We convened a panel of key VA stakeholders who helped prioritize both IQIs and special populations for further study. We then derived rates (risk-adjusted for age, gender, comorbidities and illness severity using APR-DRGs) for the selected populations: diabetes, seriously mentally ill (SMI), SCI, HIV, and stroke patients, using FY04-07 National Patient Care Database inpatient files and AHRQ IQI software (v3.1).

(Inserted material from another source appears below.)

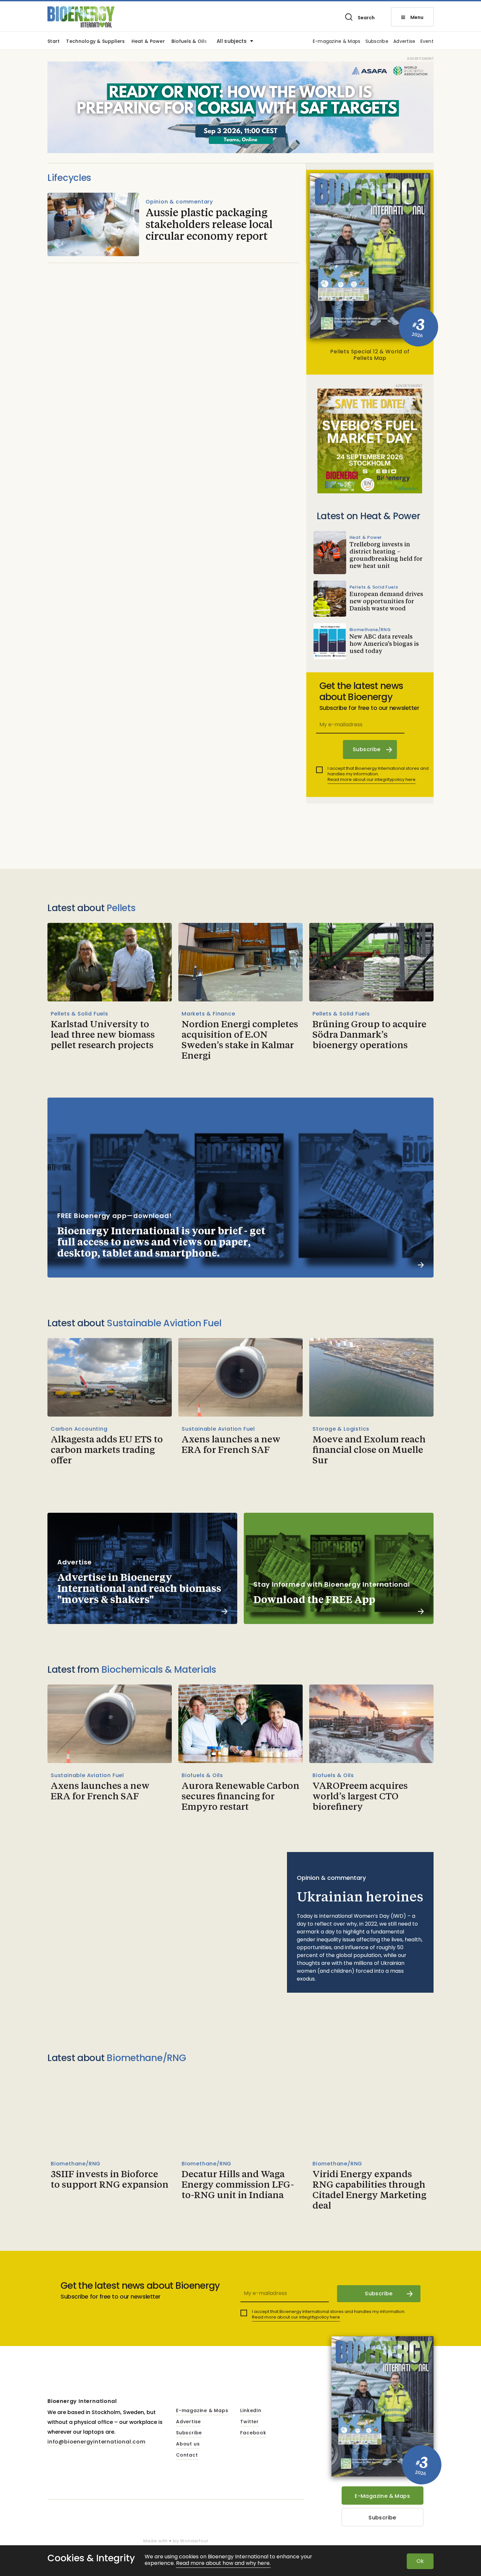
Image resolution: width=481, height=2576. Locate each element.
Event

Rates were compared to the remaining VA population.

Of 2.3 million admissions, the subpopulation breakdown was as follows: diabetes 34%, SMI 13%, SCI 2%, HIV 1%, and stroke 6%. Diabetes and stroke patients were older than the remaining VA population (65.5+/-11.6 and 69.0+/-11.5 vs 61.7+/-14.3 years; p < 0.05); SMI, SCI and HIV subjects were younger (respective mean ages 57.5+/-13.8, 59.3+/-12.9, 51.4+/-8.8; p < 0.05). SMI patients had higher mortality rates from several medical conditions, including acute myocardial infarction (AMI), heart failure, stroke, and pneumonia than the non-SMI population (e.g., for AMI, risk-adjusted rates were 9.7+/-2.4 vs 7.4+/-2.8, per 100 AMI admissions; p < 0.05). There was a trend toward higher mortality for SCI subjects across the same conditions, but differences weren’t significant presumably due to low numbers. No consistent trends were seen amongst the other cohorts, or with respect to procedure-related mortality or utilization indicators.

SMI patients are at higher mortality risk from various medical conditions compared to the general VA population. This risk persisted despite adjustment for comorbidities.

National clinical performance measures should be targeted at the SMI population, since this group may be receiving poorer quality of medical care compared to others.